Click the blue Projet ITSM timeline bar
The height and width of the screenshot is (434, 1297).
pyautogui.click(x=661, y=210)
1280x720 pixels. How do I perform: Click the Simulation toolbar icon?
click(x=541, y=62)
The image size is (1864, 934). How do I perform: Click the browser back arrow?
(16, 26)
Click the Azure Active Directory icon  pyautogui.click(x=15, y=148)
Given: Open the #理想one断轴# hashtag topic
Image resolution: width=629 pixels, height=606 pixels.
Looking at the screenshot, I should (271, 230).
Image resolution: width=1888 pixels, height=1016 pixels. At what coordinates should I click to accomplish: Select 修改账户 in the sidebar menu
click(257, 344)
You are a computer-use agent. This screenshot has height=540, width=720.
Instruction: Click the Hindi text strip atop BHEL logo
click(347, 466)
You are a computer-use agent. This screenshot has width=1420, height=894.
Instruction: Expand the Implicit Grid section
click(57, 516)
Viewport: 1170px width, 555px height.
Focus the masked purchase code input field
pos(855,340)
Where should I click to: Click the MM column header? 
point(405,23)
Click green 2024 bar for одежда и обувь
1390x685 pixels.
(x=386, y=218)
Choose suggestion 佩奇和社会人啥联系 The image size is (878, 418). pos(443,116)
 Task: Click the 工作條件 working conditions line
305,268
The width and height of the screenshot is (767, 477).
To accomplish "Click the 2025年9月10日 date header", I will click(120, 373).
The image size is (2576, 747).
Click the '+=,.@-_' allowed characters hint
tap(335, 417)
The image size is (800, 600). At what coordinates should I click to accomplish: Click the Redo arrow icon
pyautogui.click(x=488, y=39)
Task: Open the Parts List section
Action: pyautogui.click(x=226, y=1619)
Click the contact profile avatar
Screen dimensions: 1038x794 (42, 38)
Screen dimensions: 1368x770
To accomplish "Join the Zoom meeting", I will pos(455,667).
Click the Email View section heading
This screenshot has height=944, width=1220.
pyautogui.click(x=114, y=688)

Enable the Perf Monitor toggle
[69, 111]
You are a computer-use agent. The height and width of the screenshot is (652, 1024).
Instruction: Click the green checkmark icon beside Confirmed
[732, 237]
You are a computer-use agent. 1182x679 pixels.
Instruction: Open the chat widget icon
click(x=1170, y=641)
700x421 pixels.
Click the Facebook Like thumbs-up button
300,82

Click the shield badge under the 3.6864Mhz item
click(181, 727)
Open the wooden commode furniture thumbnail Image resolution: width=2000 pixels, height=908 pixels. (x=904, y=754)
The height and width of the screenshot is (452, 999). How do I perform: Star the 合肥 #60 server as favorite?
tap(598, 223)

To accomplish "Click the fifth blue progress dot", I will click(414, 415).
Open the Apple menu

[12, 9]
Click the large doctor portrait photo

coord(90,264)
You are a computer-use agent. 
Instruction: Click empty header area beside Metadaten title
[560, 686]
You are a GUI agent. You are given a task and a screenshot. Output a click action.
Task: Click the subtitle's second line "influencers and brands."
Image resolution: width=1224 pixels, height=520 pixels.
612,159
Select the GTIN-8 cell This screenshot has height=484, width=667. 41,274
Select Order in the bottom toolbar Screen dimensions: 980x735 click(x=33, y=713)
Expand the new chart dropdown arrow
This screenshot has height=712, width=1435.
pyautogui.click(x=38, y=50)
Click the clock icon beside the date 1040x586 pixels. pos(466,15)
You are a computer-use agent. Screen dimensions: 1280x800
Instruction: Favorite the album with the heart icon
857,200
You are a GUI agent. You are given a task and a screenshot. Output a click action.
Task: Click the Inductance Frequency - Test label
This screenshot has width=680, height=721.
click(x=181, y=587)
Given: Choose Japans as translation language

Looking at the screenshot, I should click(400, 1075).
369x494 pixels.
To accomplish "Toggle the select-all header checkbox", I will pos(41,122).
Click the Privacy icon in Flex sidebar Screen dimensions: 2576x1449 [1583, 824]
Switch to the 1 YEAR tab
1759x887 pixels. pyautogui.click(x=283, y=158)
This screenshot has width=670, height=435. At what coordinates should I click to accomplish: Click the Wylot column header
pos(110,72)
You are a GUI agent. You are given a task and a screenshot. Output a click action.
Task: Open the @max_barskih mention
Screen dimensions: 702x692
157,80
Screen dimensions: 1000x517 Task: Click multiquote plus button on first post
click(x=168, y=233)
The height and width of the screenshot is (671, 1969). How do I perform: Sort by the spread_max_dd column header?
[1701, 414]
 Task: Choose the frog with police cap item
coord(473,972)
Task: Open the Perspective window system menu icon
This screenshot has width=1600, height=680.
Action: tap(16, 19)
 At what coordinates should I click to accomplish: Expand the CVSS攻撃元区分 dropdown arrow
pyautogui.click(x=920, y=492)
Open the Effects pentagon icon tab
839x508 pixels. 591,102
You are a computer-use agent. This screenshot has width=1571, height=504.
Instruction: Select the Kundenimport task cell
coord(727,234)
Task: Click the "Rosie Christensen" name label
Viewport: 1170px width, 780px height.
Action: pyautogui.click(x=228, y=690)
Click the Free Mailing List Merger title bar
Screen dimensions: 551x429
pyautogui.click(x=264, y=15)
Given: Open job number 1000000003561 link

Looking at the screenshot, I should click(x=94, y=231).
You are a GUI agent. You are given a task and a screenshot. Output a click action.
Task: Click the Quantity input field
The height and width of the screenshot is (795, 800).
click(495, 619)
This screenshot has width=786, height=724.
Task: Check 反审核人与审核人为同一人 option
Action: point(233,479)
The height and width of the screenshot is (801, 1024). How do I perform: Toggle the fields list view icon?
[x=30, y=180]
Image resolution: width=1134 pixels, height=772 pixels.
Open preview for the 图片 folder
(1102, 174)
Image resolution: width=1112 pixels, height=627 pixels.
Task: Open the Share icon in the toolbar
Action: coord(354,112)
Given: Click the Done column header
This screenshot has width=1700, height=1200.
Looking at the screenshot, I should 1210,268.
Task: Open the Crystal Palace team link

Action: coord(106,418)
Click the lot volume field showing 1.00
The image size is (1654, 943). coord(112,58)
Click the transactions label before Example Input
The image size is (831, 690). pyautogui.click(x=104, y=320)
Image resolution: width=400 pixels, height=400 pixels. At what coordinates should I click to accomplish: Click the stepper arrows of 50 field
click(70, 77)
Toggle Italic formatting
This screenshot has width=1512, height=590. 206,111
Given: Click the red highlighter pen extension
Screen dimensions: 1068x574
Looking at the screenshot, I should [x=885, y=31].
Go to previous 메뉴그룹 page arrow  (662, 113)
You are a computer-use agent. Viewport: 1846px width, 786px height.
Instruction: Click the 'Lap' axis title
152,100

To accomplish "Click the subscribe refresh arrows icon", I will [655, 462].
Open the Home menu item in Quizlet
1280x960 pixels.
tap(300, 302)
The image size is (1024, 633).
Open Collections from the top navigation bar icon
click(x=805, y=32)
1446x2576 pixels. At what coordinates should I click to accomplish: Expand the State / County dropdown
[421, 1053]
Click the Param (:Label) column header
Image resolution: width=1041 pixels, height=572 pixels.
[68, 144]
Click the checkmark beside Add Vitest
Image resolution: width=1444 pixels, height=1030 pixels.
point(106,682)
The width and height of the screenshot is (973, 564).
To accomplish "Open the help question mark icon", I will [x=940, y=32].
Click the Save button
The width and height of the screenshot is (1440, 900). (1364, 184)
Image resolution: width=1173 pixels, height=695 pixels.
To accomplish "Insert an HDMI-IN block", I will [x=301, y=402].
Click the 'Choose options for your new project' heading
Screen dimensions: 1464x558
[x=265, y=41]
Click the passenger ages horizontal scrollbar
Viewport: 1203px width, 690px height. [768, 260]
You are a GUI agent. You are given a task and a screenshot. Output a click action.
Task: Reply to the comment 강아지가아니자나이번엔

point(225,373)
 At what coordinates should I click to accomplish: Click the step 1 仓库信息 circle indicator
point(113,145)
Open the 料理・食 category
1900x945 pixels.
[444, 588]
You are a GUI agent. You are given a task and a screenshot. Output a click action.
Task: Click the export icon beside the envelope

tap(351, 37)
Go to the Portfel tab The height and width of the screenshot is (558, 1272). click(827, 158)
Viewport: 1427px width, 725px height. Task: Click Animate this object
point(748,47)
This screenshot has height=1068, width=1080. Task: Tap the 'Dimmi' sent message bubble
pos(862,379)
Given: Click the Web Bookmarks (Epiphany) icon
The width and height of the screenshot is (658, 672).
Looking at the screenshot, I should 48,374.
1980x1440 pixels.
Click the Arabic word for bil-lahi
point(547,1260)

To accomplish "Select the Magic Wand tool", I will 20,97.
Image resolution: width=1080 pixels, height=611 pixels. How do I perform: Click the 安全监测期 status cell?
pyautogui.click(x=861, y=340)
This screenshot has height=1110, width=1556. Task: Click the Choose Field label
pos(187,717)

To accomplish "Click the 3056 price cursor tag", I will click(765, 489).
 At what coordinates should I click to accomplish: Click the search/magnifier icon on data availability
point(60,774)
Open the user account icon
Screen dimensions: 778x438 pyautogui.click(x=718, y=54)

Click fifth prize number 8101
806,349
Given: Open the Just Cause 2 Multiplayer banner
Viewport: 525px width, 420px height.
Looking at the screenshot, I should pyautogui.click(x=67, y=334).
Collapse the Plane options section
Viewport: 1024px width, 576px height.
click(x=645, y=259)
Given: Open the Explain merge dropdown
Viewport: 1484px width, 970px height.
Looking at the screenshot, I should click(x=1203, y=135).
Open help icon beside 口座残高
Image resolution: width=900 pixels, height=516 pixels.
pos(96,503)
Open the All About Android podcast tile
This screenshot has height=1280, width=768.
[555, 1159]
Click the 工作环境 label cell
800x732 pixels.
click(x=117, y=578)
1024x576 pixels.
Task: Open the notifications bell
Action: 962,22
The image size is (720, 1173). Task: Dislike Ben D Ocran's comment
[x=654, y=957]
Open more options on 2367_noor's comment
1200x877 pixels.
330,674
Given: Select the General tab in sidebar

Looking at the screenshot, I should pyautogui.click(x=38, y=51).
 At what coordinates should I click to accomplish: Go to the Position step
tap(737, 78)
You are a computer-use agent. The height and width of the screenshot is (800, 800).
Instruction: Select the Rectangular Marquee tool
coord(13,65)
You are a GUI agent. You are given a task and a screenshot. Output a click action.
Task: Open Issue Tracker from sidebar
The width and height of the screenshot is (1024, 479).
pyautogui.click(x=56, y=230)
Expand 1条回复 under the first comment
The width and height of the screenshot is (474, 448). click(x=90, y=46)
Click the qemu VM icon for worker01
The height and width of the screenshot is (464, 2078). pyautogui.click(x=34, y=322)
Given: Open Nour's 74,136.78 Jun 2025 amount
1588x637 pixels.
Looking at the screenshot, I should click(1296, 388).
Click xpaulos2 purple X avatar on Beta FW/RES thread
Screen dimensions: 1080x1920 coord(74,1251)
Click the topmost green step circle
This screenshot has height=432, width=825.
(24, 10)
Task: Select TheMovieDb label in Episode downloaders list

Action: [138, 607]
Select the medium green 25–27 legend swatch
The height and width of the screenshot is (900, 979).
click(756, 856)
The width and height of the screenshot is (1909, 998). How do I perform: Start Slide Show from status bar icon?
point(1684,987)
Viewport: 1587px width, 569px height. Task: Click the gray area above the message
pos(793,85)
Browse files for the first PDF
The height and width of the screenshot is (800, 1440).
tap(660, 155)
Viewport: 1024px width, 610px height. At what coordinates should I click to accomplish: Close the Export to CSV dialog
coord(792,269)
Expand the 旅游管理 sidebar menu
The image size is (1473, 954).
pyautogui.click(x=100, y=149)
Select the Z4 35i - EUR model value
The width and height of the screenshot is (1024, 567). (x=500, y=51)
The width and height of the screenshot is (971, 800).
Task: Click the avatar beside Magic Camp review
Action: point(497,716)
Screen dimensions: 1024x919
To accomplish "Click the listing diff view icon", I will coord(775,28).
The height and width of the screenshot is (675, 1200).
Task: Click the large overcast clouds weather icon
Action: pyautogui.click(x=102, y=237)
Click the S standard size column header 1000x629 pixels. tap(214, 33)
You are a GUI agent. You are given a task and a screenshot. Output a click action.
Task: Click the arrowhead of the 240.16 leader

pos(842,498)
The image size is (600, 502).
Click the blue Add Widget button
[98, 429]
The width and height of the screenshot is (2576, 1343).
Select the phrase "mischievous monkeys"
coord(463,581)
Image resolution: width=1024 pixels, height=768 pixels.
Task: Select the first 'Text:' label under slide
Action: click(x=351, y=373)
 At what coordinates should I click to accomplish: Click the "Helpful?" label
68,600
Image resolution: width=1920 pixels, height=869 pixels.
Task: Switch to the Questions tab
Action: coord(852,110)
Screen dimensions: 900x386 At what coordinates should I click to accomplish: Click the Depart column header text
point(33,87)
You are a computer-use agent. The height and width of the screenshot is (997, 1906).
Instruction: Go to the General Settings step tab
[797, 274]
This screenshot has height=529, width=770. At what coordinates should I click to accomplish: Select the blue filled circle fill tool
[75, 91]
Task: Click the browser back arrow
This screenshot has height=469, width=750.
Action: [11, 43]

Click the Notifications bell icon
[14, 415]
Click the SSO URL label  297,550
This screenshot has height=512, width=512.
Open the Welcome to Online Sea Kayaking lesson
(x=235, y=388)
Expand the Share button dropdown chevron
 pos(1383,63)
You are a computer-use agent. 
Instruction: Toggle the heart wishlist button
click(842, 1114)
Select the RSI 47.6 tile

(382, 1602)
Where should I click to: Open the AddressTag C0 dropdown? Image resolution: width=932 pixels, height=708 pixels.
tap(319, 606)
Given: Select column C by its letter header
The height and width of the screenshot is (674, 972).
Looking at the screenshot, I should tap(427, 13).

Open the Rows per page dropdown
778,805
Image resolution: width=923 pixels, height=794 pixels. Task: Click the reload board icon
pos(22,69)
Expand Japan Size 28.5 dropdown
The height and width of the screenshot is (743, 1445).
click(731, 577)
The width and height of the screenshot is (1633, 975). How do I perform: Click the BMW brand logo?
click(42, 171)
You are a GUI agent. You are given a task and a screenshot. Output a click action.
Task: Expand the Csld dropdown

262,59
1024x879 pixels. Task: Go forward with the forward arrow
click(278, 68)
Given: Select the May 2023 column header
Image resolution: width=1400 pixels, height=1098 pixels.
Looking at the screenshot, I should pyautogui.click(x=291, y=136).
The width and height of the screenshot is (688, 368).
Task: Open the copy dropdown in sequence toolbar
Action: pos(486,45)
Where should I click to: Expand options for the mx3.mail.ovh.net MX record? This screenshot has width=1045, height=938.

Work order | Pull each line that includes the word "computer" out of the material above.

Result of this task |
You are a computer-use agent. This screenshot has height=540, width=720.
You are a computer-use agent. This screenshot has width=1420, height=894.
You are a computer-use agent. The height and width of the screenshot is (652, 1024).
You are a computer-use agent. 1182x679 pixels.
You are a computer-use agent. 
You are a computer-use agent. Screen dimensions: 1280x800
You are a computer-use agent. This screenshot has width=1571, height=504.
You are a computer-use agent. Viewport: 1846px width, 786px height.
You are a computer-use agent. The height and width of the screenshot is (800, 800).
You are a computer-use agent. The height and width of the screenshot is (997, 1906).
You are a computer-use agent. 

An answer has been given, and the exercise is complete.